The thunderous laughter continued—alongside Rice’s own knowing, “heh, heh, heh”—as he even threw in a lyric from a Justin Bieber song.

Then, returning to the text, Rice said that Jesus’ charge applies to all nations, all people.

“Friends, this is one of the most inclusive messages in the Bible,” he said to applause. “You see, it was believed that the Messiah would come for one people and would be exclusively for one people, but Jesus was and is and will forever be for everyone. Everyone. And with this statement, Jesus empowered his disciples to change the world.”

Rice said what that really means is that Jesus’ disciples—and today’s disciples—are agents of change.

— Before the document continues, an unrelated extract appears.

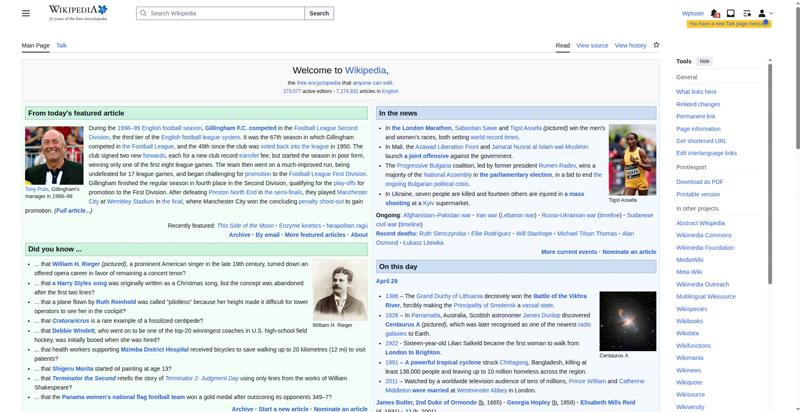
Task: Open the watchlist icon
Action: (747, 13)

“What is it that has us so hesitant that we can’t do this,” he asked. “Whatever it is, I want you to look at it and say, ‘Gotta go, gotta go.’ Whatever it is. You got some haters in your life, look at ‘em and say, ‘Gotta go, gotta go.’ Is it bad grades? Is it your significant other, you know, the one with the bad attitude? Too many activities? Look at some of it and say, ‘Gotta go.’ Substance abuse? You mad all the time? Worried that they won’t receive you? Concerned that you’re too young to be taken seriously. Oh, yeah. Say ‘gotta go’ to all of that stuff. We must say gotta go, because those are things that can keep us from going and the Lord really wants us to go.”

At that point, the young people started answering for themselves with shouts of “gotta go.”

“G-O means get out,” he said. “The Lord wants us to get out and see, do, and apply what we have learned. Get out and be set free. Get out into the world. That’s what the Lord wants for each and every one of us.”

Rice told the young people that their job is not easy because they will be going out into a world “where racism, sexism, classism and homophobia seem to continue to win.”

“It’s a world, he continued, “where the color of your skin can get you killed and badges are no longer immune to that. A world where folks still go hungry. A world where we got red states and blue states and nobody wants to make purple states.”

Speculating as to why previous generations—who attended and were similarly convicted by what they had heard at church gatherings like Triennium in the past—did not succeed in changing the world, Rice said that his hunch was that they changed their minds, became afraid, and stopped doing what they had set out to do.

Quoting Romans 12:1, Rice challenged the young people to make up their minds “right now” to be agents of change. And should they become afraid and feel alone in their efforts outside of the “safe place” that is Triennium, Rice offered words of assurance.

“Here’s my favorite part of our text for today,” he said. “Jesus says, ‘And surely I will always be with you even until the end of the age. I don’t know about you, but that makes me feel good, because there are times when I feel like I’m all by myself in all this. That means that no matter how difficult it becomes, I’m never by myself. But I’m not the only one; you’re never alone either. The Lord is with you as well. So don’t be afraid to go. Matter of fact, you got to go. Oh, you know that you have to go because the world needs to be changed.”

Reciting a litany of all of the individuals and groups that need to hear the message that young people are agents of change—including their parents, classmates, teammates, level 1 gamers, level 40 gamers, haters, “pastors who think that they know it all”—Rice charged them to say that they have been “empowered by the one who has authority over heaven and earth to bring change.”

“And when you do that, the world will be transformed,” he said. “The world will change, but you’ve got to bring it. You gotta bring it! So that’s your ‘Great GO-Mission’! Go home and tell them that righteous change is coming!”